The Commission voted on the motion. The motion was approved unanimously.
Judge McAuliffe then moved that the Commission turn its attention to Chairman Vallario's letter.
Chairman Vallario referred Commission members to a copy of a bill that would permit a three-judge sentence review panel to reduce a mandatory minimum sentence. He suggested that the Commission ask the legislature to review the bill.
Senator Kelley seconded Chairman Vallario's motion.
Judge McAuliffe interpreted the motion to mean that a three-judge sentence review panel may decrease or increase a mandatory minimum sentence. He questioned whether it would apply to all mandatory minimum sentences.
Chairman Vallario responded that it would.
Senator McCabe asserted that the Commission had just adopted a recommendation intended to describe the minimum sentence imposed and that he is not in favor of the bill.
Ms. McLendon stated that while she recognizes that there are abuses with mandatory minimum punishments, she feels that the bill undermines the current system.
Ms. Catterton pointed out the unintended consequences of mandatory minimum punishments. She noted that individuals who should go to trial sometimes plead guilty instead because of the possibility of a mandatory minimum punishment.
Judge Sonner asserted that as a prosecutor he would not apply a mandatory minimum punishment if he believed it to be unjust. However, if two other judges were willing to overturn a trial judge, it would afford a great deal more justice.
Mr. Harris spoke in favor of an escape valve for mandatory minimum punishments.
Mr. Gelb raised the question of court workload. How many such cases would be heard?
Judge Wright responded that he did not think it would be that many.
Judge Kaplan concurred with Judge Wright.
Judge McAuliffe stated a hearing would be required only if a sentence is changed.
Ms. Catterton noted that one reason there may be few appeals of mandatory minimum sentences is the possibility that the sentence could be increased.

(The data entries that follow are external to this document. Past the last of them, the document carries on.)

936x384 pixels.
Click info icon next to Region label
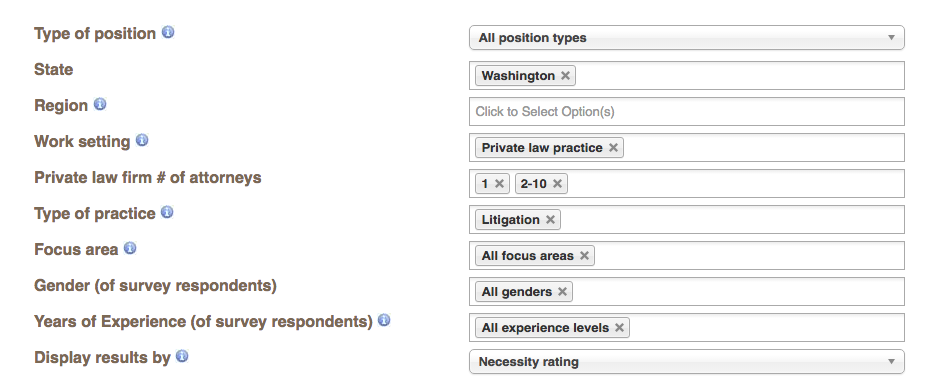tap(100, 104)
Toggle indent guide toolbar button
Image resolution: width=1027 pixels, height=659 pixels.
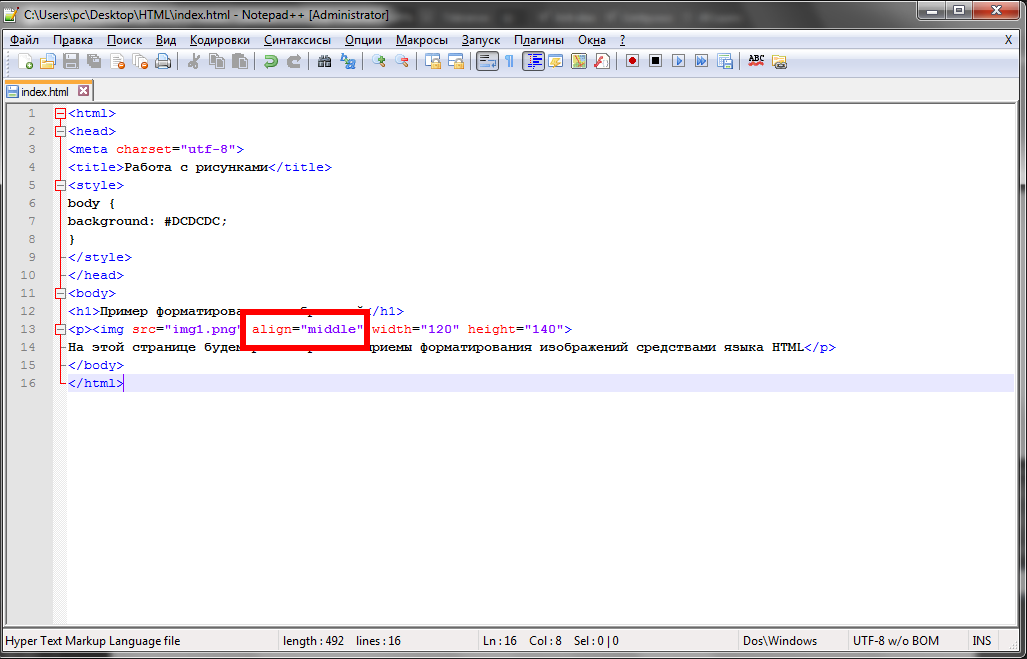click(x=533, y=62)
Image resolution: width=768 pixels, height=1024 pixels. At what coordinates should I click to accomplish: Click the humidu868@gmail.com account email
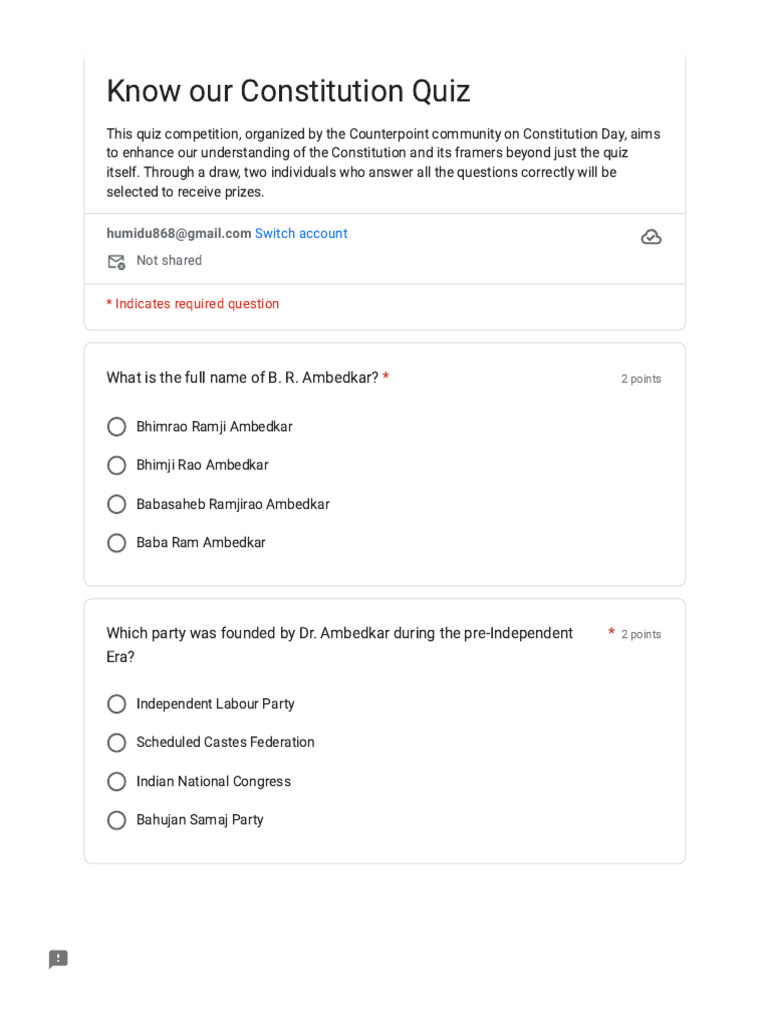tap(179, 234)
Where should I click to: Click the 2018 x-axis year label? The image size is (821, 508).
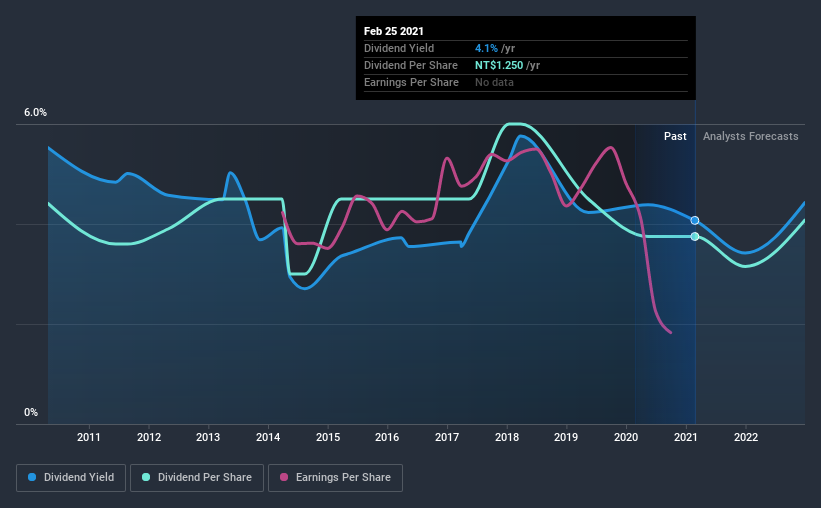507,437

Delegate Harkins asserted that mandatory minimum penalties have relevance. Mandatory minimum penalties are based in law for good reason - they serve as a deterrent. Allowing mandatory minimum penalties to be reduced sends the wrong message about the Commission. It represents a sharp break from existing law.

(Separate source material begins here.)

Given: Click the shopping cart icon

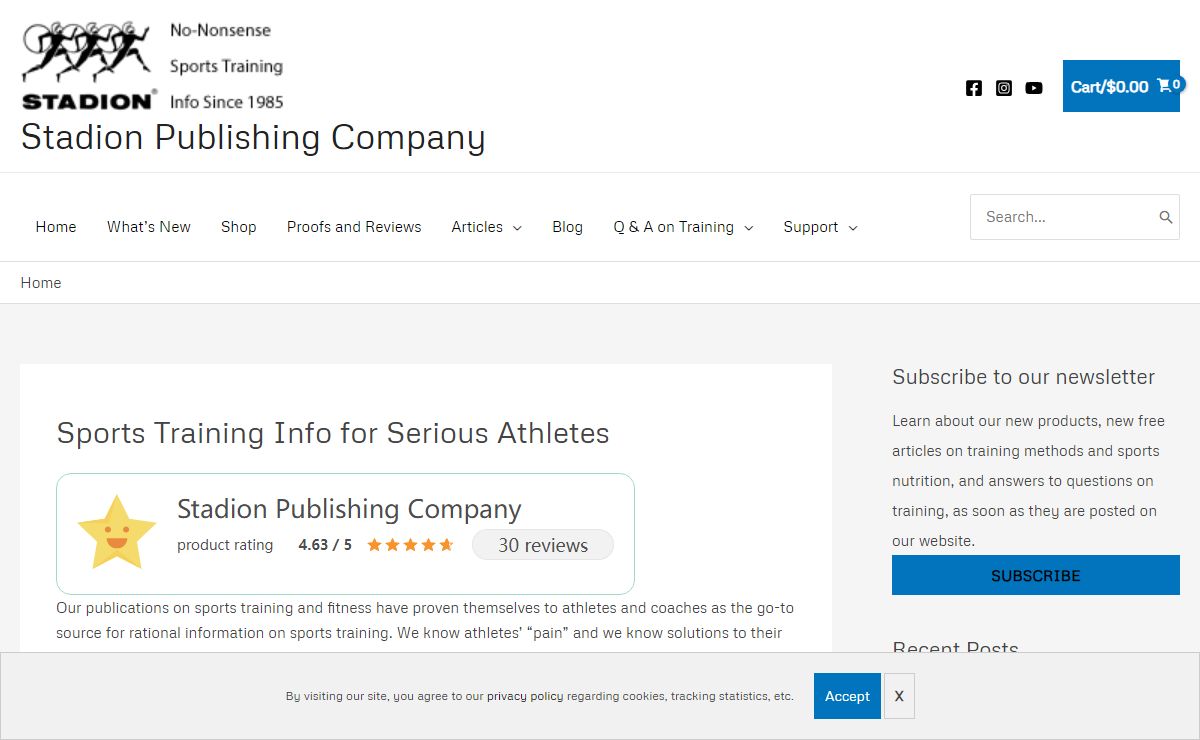Looking at the screenshot, I should (x=1164, y=86).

Judge McAuliffe responded that the motion is intended to provide an escape valve. The Commission would provide it to the legislature who would have to approve it.
Chairman Vallario explained the motions as follows: Does a three-judge sentence review panel think the outcome is so egregious that they would overturn it? It provides an opportunity for review.

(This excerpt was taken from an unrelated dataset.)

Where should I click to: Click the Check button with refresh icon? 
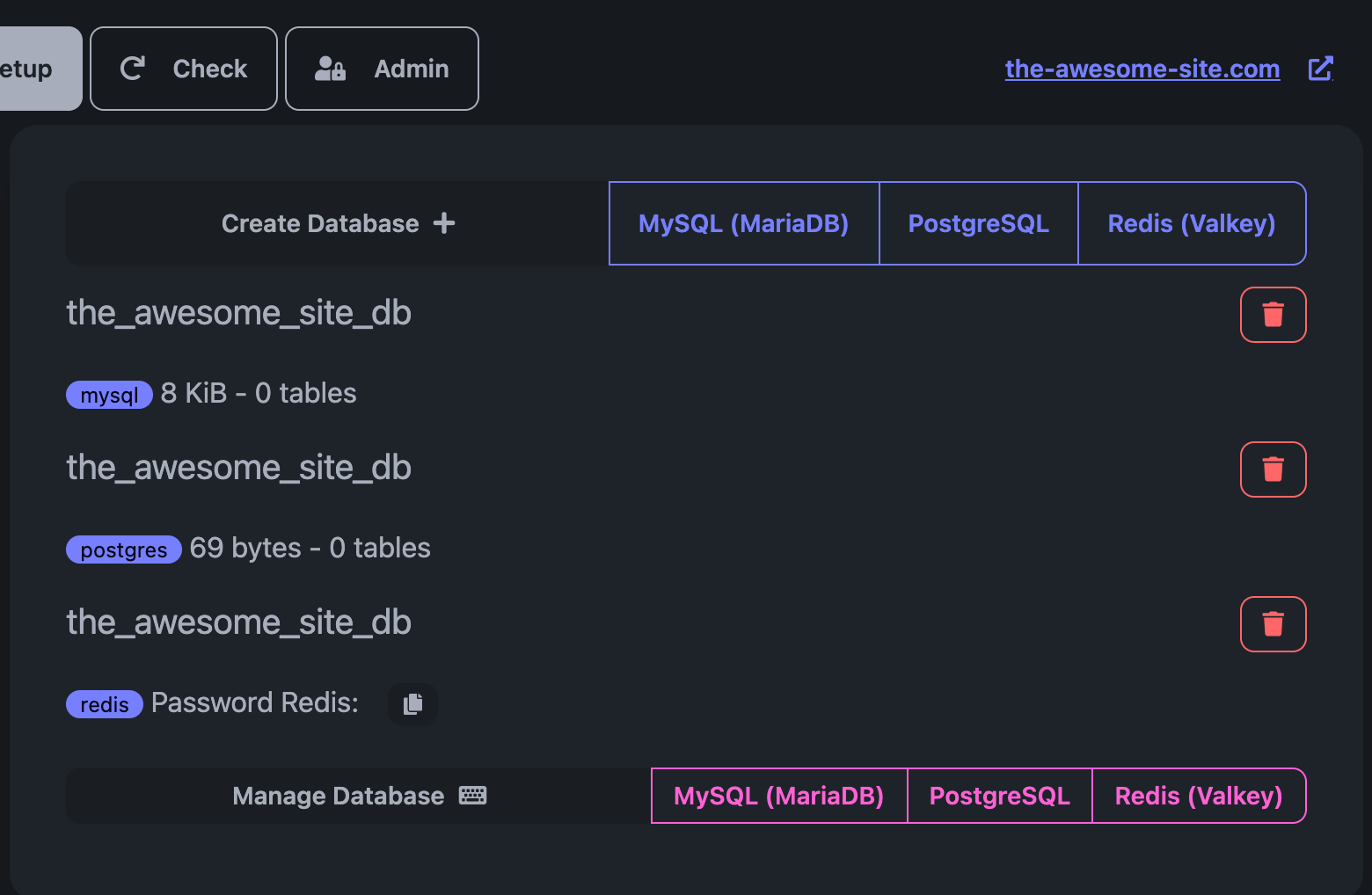(x=184, y=69)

Judge McAuliffe called a vote on the motion. The motion received 9 votes in favor and 4 votes in opposition.
Judge McAuliffe then called attention to the draft version of the Commission's final report. Commission members commented on draft sections of the report.
While reviewing the report, Senator Kelley requested the inclusion of a recommendation stating that the State of Maryland should provide technical assistance to insure that District courts have criminal history information available at the time of sentencing.
Judge McAuliffe suggested that the Commission recommend the following: District courts should work with the State's Attorneys to ensure that criminal history records are available, with state support.
The motion was seconded and approved unanimously.
Judge Chasanow suggested a motion to reduce the sentencing guidelines offender score by one point for offenders who admit their guilt and save the state the cost of trial.
Chairman Vallario suggested that the Commission make such a recommendation to a permanent commission.
Judge McAuliffe summarized the motion to read: The Commission recommends to a permanent commission that the offender score be reduced by one point for a guilty plea or an Alford plea.
The Commission passed the motion unanimously.
Judge McAuliffe summarized the Commission's recommendations with regard to correctional release practices. The Commission does not recommend the abolition of discretionary parole release. The Commission rejected imposing a time limit for judicial reconsideration. The Commission recommends that a permanent sentencing commission study the allocation of diminution credits (noting the issues raised in the letter by Secretary Simms).